The goal of this group task is to automatically solve logic puzzles, such as the well-known Zebra Puzzle or its variants on websites like Logic Grid Puzzles or Puzzle Baron's Logic Puzzles, by means of symbolic and sub-symbolic AI methods. The general task description explains the addressed problem in more detail.
We hope to solve the problem by combining Large Language Models (LLMs) with Answer Set Programming (ASP). Symbolic ASP methods are effective to encode general domain knowledge in a general, instance-independent way. See, for instance, the Answer Set Solving in Practice course on how to solve application problems by using the ASP system clingo. Some logic puzzles instances whose ASP facts have been written by hand are available in the instances folder, and an incomplete general problem encoding is supplied in the encodings folder.
Rather than specifying the ASP facts representing logic puzzle instances by hand, sub-symbolic LLMs can be utilized to automate the process.
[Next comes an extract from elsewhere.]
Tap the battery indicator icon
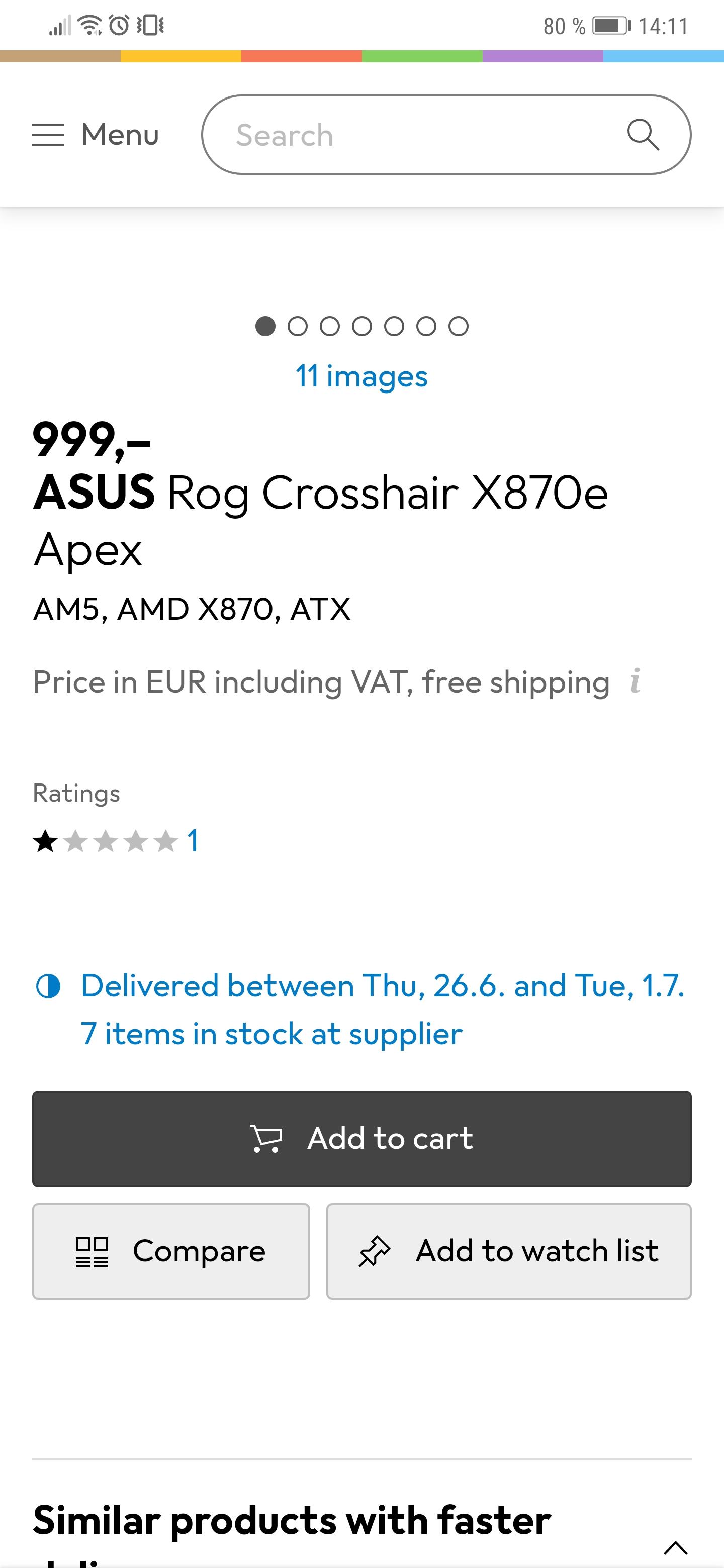Image resolution: width=724 pixels, height=1568 pixels. pos(611,26)
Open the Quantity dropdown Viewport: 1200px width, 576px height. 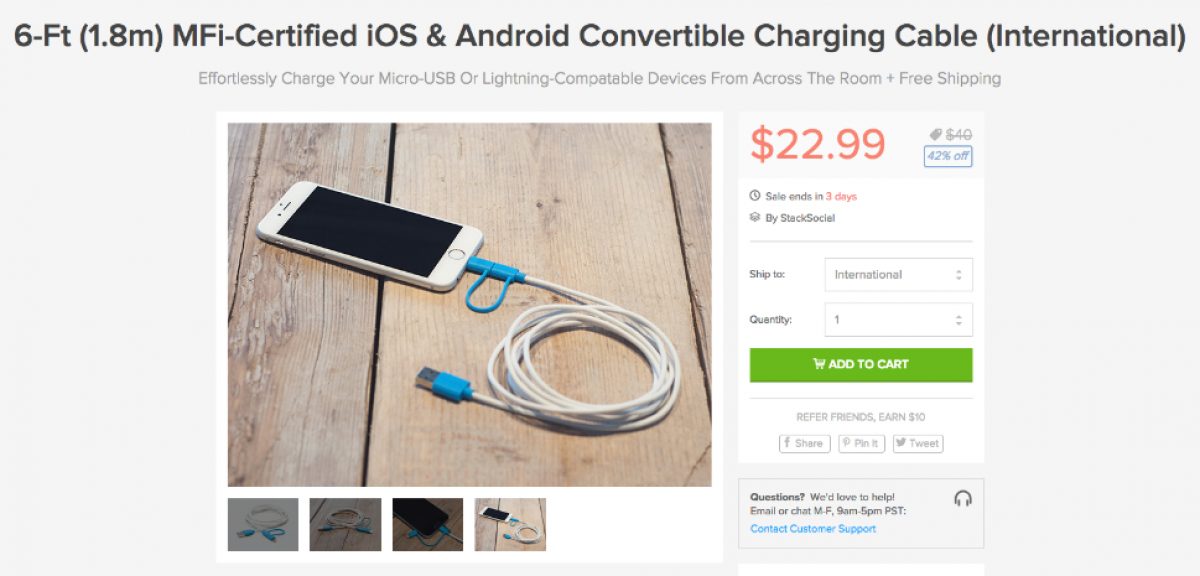[898, 320]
A respective framework has recently been introduced in the paper Integrating Answer Set Programming and Large Language Models for Enhanced Structured Representation of Complex Knowledge in Natural Language, presenting the LLMASP framework.
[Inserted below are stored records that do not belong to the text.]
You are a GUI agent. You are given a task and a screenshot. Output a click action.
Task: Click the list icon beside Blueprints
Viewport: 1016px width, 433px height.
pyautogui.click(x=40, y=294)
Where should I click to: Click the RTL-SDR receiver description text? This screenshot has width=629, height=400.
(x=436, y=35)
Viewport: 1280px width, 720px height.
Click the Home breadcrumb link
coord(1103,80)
The overall group task thus consists of two parts:
- Development of a general ASP encoding characterizing solutions to logic puzzle instances specified by ASP facts.
- Development of an approach using LLMs to turn natural language specifications of logic puzzle instances into ASP facts.
By combining the symbolic and sub-symbolic AI methods, the process of solving of logic puzzles shall be automated to a high degree, saving time for specifying the inputs to symbolic methods and increasing the accuracy over sub-symbolic methods.